Gerald Griffin (in 1938) wrote ([James Joyce; pp. 149-153] in James Joyce: Interviews & Recollections edited by E. H. Mikhail in 1990; The Macmillan Press) ---- (Page 152) Some seven years ago I witnessed a striking instance of Joyce's equanimity under a very unflattering criticism of the technique of Work in Progress in the late Harold Munro's Poetry Book Shop in Bloomsbury. 'To be perfectly frank with you, Mr Joyce,' said Munro with deprecatory embarrassment, 'I can't make head or tail of your Anna Livia Plurabelle. A friend of mine suggested that it was intended to be read backwards, starting from the end of the book, and that one day you would reveal this clue to the enigma for the benefit of your readers. And indeed it seemed to convey just as much sense -- or rather as much nonsense when I tried this method as when I read it in the normal way.' I glanced sharply at Munro at this point, and realised at once that he was not being cruelly jocose at Joyce's expense. There was a pathetically bewildered expression on his face. 'Munro is an honest critic,' said Joyce after we had left the shop. 'At least he has tried to understand my work, and regrets that he has been unable to do so. He has not suggested that I am indulging in a colossal hoax.' That is Joyce as he is now -- tolerant of all criticism, confident that he is right, yet sensitive to the last degree. The truculent, almost swashbuckling, hard-swearing, seedy-looking young Dubliner has merged into the mellow, genial, quiet, well-dressed man of poise and distinction. Aloof and frigid to gate-crashing journalists, he is the soul of hospitality and generosity to his personal friends.
Ed Jewinski wrote ([James Joyce and Samuel Beckett: From Epiphany to Anti-Epiphany; pp. 160-174] in Re: Joyce’n Beckett edited by Phillis Carey and Ed Jewinski in 1992; Fordham University Press) ---- (Page 168) The importance of the anecdote is that it emphasizes a confident control of language -- nothing need disturb the "master's" handling of it; even "coincidence" has its appropriate place in Joyce's view of language. The notion, in fact, has been so powerfully projected that readers are still offering skeleton keys or prose paraphrases of the Wake to clarify the "vision" which underlies it. Michael Begnal, for example, bluntly states what underlies every effort to summarize or paraphrase or condense Joyce's Wake: "The language is a kind of linguistic shell that surrounds the text". Every desire for a skeleton key for Finnegans Wake, I would suggest, accepts Beckett's particular form of misreading. Read "properly," the text will become visible, the "apotheosis of the word" will occur, the shell will open to reveal its contents.
(Page 169) Numerous critics have shifted from the emphasis on "understanding" the Wake in the terms Beckett suggested in Exagmination to an exploration of the infinite possibilities of the "text." In fact, like Derrida, readers have come to look at the Wake as "the greatest power of meanings buried in each syllabic fragment, subjecting each atom of writing to frission in order to overload the consciousness with the whole memory of man: mythologies, religion, philosophies, sciences, psychoanalysis, literatures"(Derrida).
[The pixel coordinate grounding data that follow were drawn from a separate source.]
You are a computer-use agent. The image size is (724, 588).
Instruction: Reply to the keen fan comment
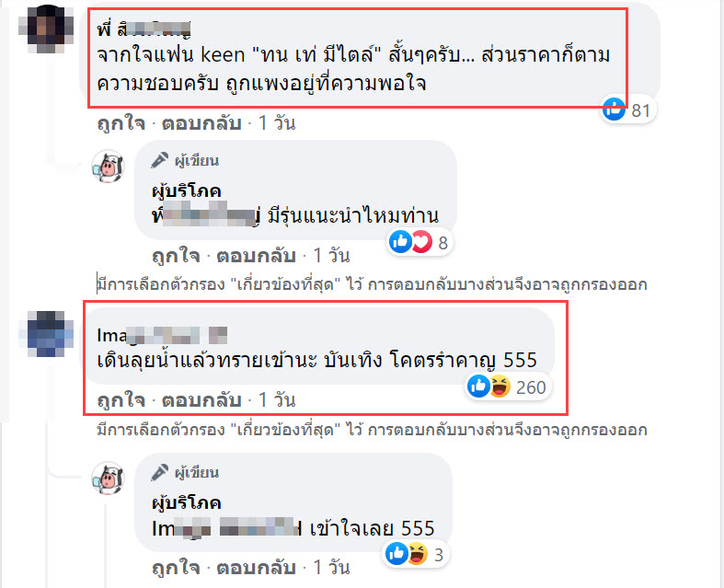point(201,123)
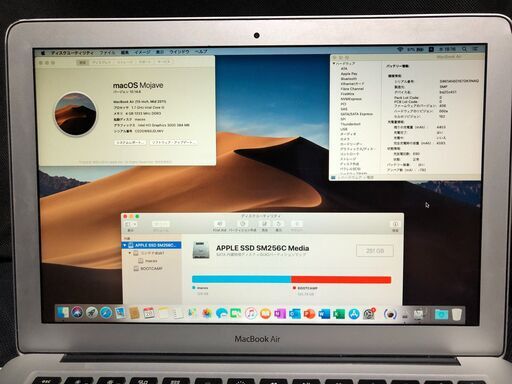Collapse the APPLE SSD SM256C disk tree
This screenshot has width=512, height=384.
pos(125,245)
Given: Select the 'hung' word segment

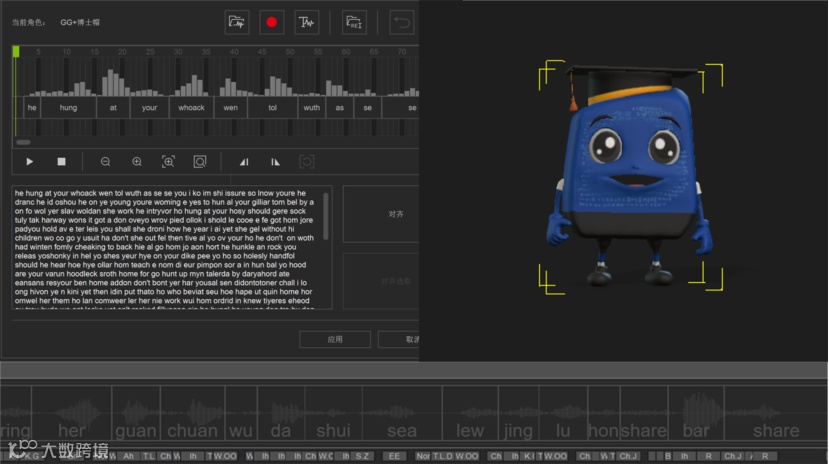Looking at the screenshot, I should click(x=68, y=108).
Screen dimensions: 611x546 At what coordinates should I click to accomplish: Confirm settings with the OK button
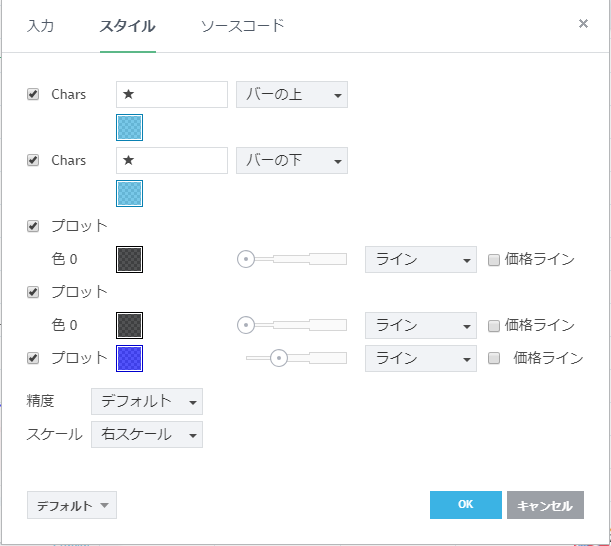pyautogui.click(x=465, y=505)
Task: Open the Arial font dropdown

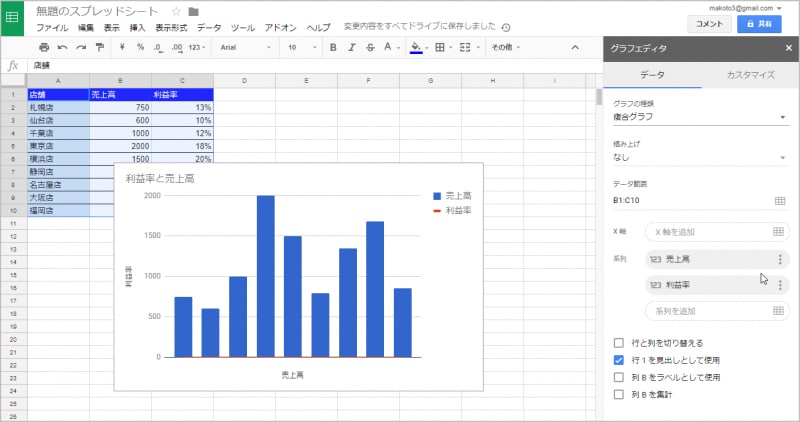Action: pyautogui.click(x=244, y=47)
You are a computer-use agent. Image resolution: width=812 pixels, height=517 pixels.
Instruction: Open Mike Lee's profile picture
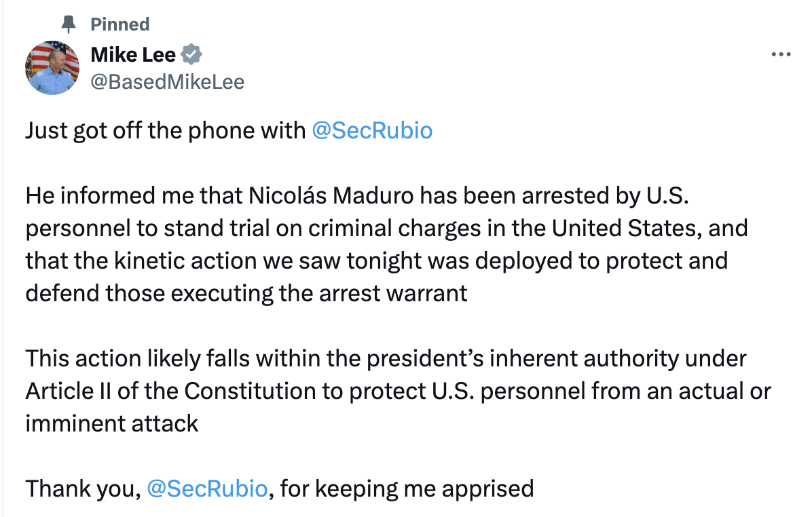[52, 67]
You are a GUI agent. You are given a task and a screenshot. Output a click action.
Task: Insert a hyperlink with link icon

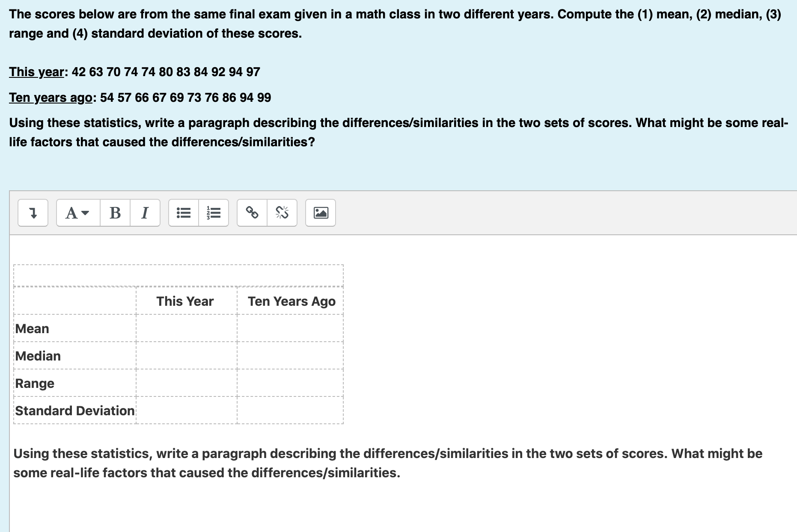click(x=252, y=213)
The emphasis is on the intractability of language and the "unreadability" of the text. By overloading consciousness, the mind comes to a stage Derrida calls "aporia," a stage of undecidability and indeterminacy, a stage of "impasses of meaning" (Eagleton).
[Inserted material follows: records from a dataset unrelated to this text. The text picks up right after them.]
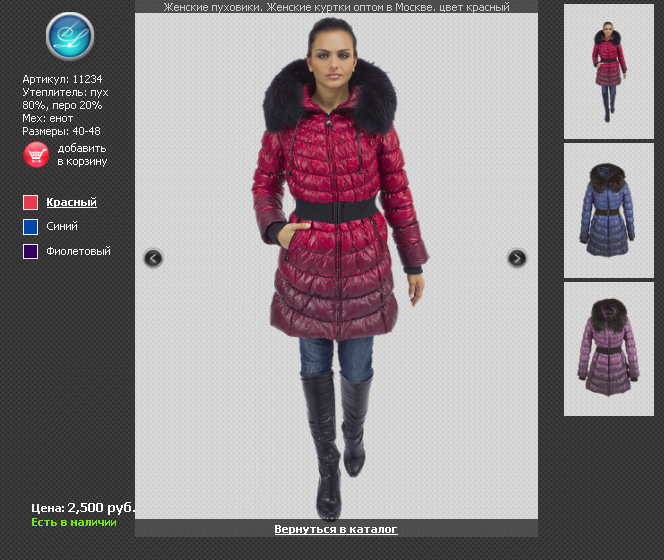Image resolution: width=664 pixels, height=560 pixels.
Task: Switch to the 'Синий' color option
Action: pyautogui.click(x=62, y=227)
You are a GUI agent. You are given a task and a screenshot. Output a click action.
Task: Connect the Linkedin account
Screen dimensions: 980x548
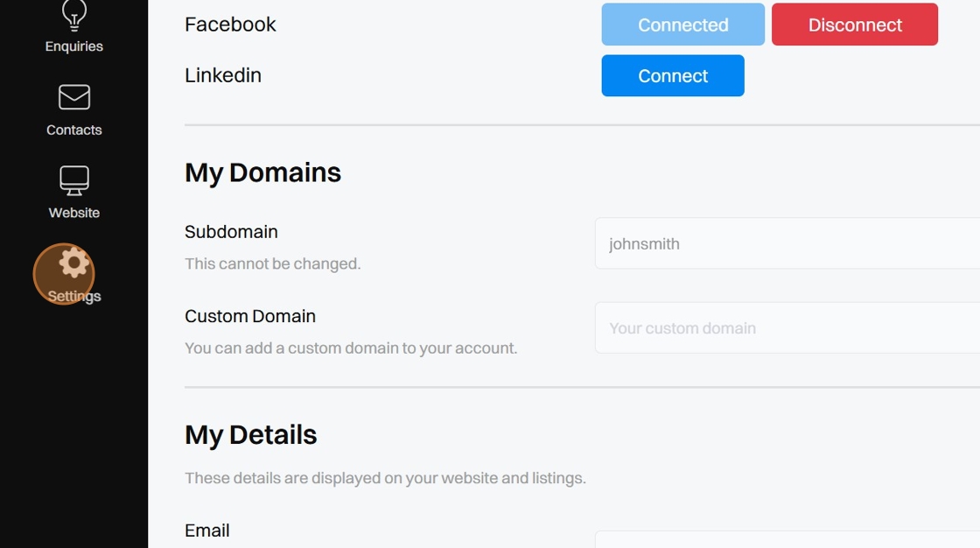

(Page 5) With all these difficulties why should anyone be attracted to Finnegans Wake? Why do some of us spend a lifetime rereading, puzzling, and writing about it? Why has it occupied academics and scholars already for fifty years, and continues to do so, as Joyce predicted it would? The answer has to be that it is esthetically satisfying as no other form of literature has ever been. It is perhaps the epitome of twentieth-century artistic endeavor in all the fields of the arts. The key word of all twentieth-century art is ambiguity; Picasso, Kandinsky and a hundred other painters have changed the way we look at the world by making us wonder about, and pay attention to, what we are looking at. Brancusi, Caro, Cornell, and their contemporaries have replaced the imitation of nature in sculpture by invention of previously unconceived forms and juxtapositions. Stravinsky, Poulenc, and all those Americans who created jazz have introduced new pleasure into the way we hear sound. The one element common to all these art forms is uncertainty; an obfuscation of sense messages which engages our minds. No one will argue that Finnegans Wake is not ambiguous. It passes the twentieth-century esthetic test because it not only intrigues a serious reader but continues to delight and refresh with each rereading: never the same, always new, eternally seductive.
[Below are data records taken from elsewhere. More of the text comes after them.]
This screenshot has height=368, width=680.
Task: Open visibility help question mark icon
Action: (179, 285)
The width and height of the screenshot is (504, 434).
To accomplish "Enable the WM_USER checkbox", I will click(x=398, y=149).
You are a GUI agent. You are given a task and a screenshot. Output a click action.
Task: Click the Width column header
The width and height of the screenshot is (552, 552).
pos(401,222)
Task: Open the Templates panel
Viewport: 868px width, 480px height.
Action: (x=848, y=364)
(Page 6) Joyce created thousands of opportunities for esthetically satisfying epiphanies in the Wake. The neologisms, misdirections, puns, puzzles and riddles, the obscurity of the characters, and apparent lack of cohesion and plot all set us up to search for known associations which we call meaning. The fact that they are deliberately obscure and ambiguous makes them all the more challenging and thus the more satisfying when solved. There is a legitimate question of whether all of the obscenity and blasphemy is necessary and productive. Modern readers can probably no longer be shocked, but the censorship and rejection Ulysses received in the 1920s and 1930s may have made Joyce cautious as well as defiant. We do not find the forbidden English four-letter words (with a single exception) in Finnegans Wake, but practically every foreign equivalent -- as well as multitudinous puns and innuendos, and covert sexual descriptions -- is there. It is heterosexual and blasphemous because both support the theology! The problem of enjoying Finnegans Wake arises because we do not have access to Joyce's mind from which to select his intended associations. He used the book as a storage disc for all the bytes of information he accumulated over a lifetime. Previous readers have slowly revealed a wealth of data and recorded it in the literature. McHugh’s Annotations assembles a software windows to enter the Wake computer. The password is Bible.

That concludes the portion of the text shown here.